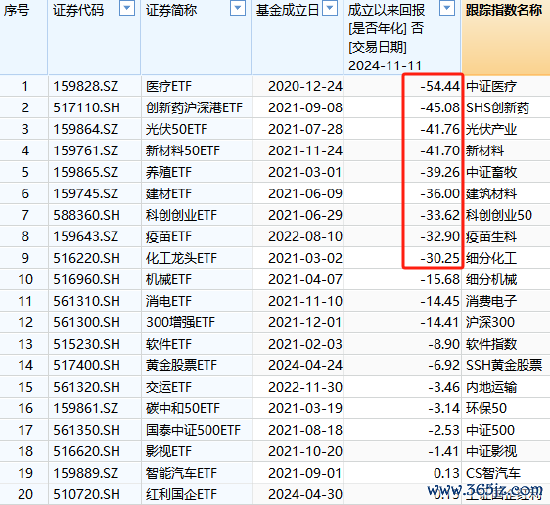Open the 基金成立日 column filter dropdown
550x505 pixels.
point(330,8)
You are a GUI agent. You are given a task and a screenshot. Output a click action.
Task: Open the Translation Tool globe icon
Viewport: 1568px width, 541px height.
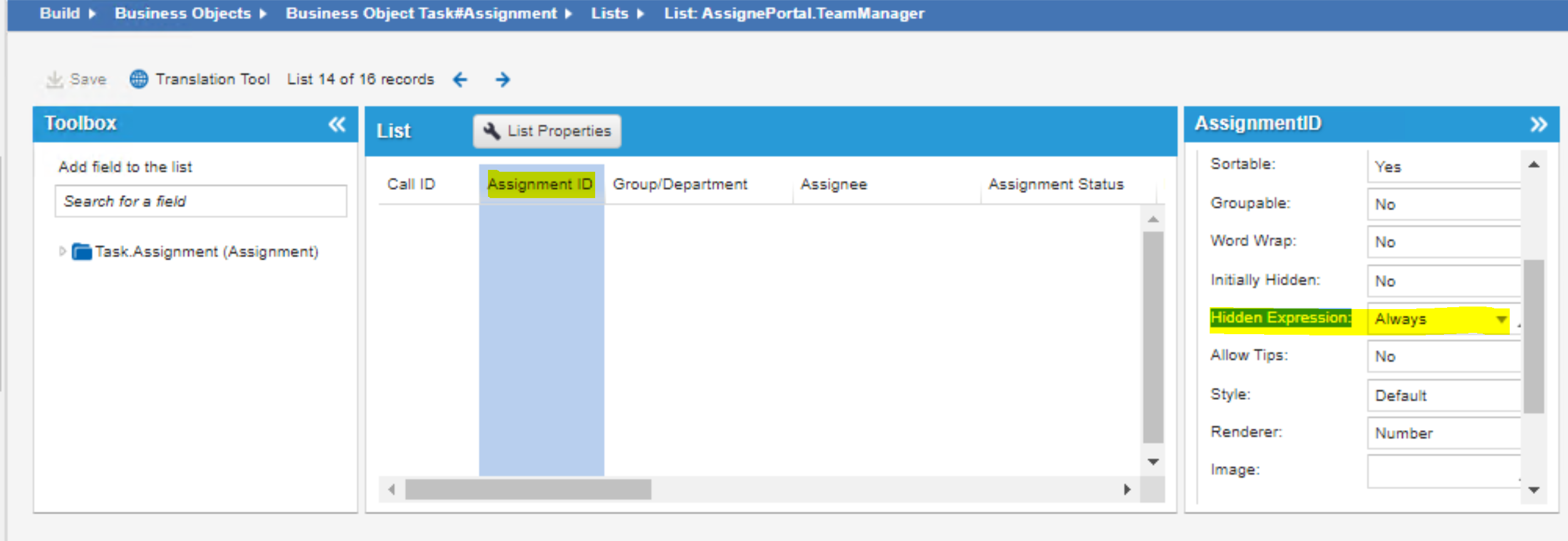(x=138, y=80)
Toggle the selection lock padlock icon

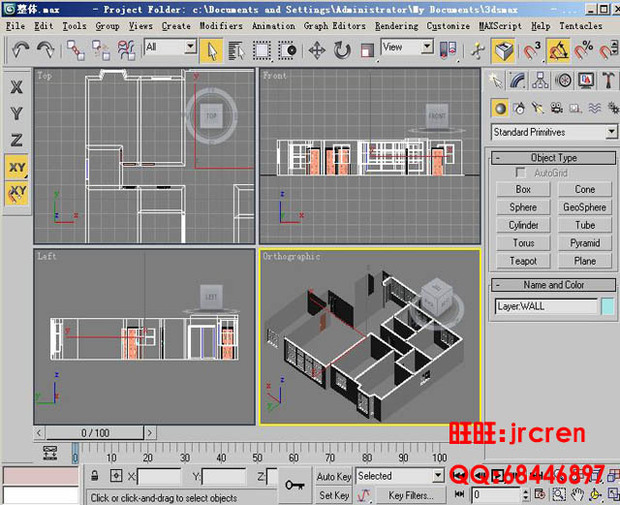pyautogui.click(x=94, y=477)
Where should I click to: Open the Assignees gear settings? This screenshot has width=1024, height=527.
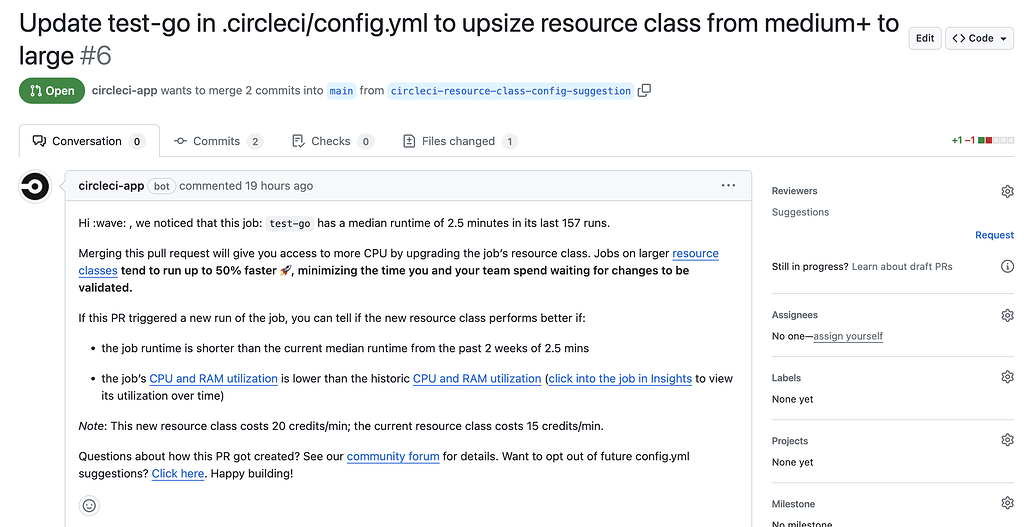[1007, 315]
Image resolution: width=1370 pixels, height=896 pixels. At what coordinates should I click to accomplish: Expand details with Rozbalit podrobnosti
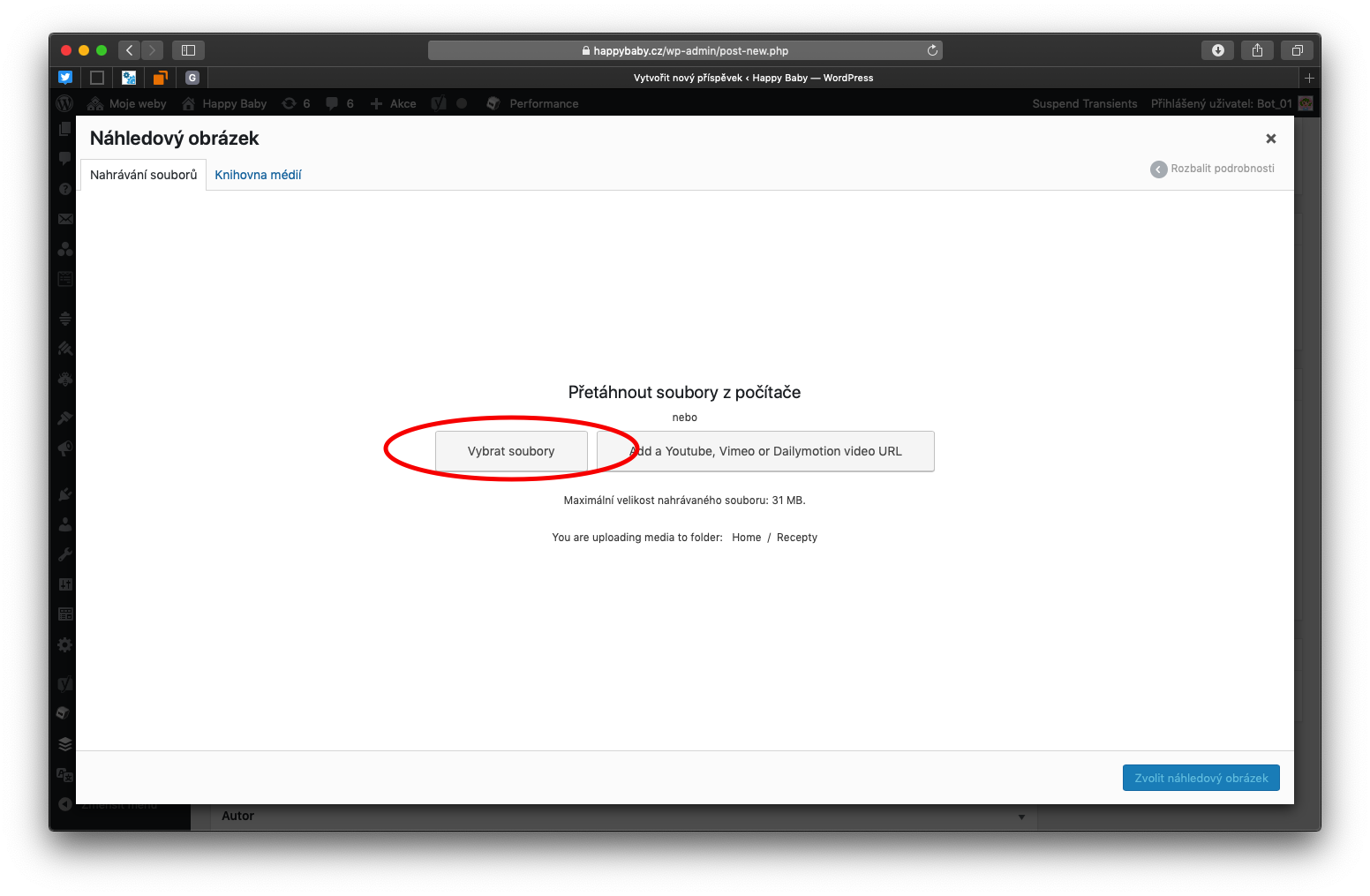(x=1212, y=169)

□ □ □ □ □ □ □

| Task details |
What the answer must hold is the exact text of every line from the one containing "Where should I" through the end of the data, minus any pictures.

| Exercise solution |
Where should I click to: Open the Assignees gear settings? This screenshot has width=1024, height=527.
[1007, 315]
Image resolution: width=1370 pixels, height=896 pixels. At what coordinates should I click to accomplish: Expand details with Rozbalit podrobnosti
(x=1212, y=169)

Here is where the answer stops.